Everything’s big—and corny, and ungainly—in “Rebel Moon,” starting with the space farmers who try and obviously fail to resist a visiting party of space fascists, representing the Motherworld’s formerly great colonial power. The farmers are initially led by a brawny Corey Stoll, whose needlessly swole physique and braided pushbroom beard ostensibly contrasts his character with Admiral Atticus Noble (Ed Skrein), a very pale goose-stepper with a short temper and an army at his back.
Stoll’s character dies pretty quickly, because even a father figure with a barrel chest and Viking Snuffleupagus beard cannot defeat Noble and his fellow would-be overlords. Now the farmers of, oh gosh, Veldt must plan for the Motherworld’s next visit. Their champion, a petite farmer with a past named Kora (Sofia Boutella), then sets out to find warriors who can train her people to fight back. She finds stock types with prominently exoticized backgrounds, like the Scottish mercenary Kai (Charlie Hunnam) and the beastmaster prince Tarak (Staz Nair), now a slave.

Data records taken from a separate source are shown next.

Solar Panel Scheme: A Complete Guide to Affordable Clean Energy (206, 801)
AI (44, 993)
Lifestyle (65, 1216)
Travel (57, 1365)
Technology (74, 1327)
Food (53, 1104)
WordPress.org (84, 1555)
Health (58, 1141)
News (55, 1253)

As usual, Snyder doesn’t seem to care about these characters so much as he likes their style-guide features, like their cleavage, their haircuts, and their hard-stressed accents. Some actors, like Hunnam and Stoll, dig in with both hands, but not everyone fares as well with dialogue that never stops expositing even as matte-painting replica landscape shots threaten to swallow up whoever’s pushing the plot this time around. It’s usually Kora, but other characters help to establish the movie’s passing interest in the usual post-“Star Wars” space opera themes of resistance, hope, and compassion, mostly through bumpersticker dialogue and G.I. Joe poses.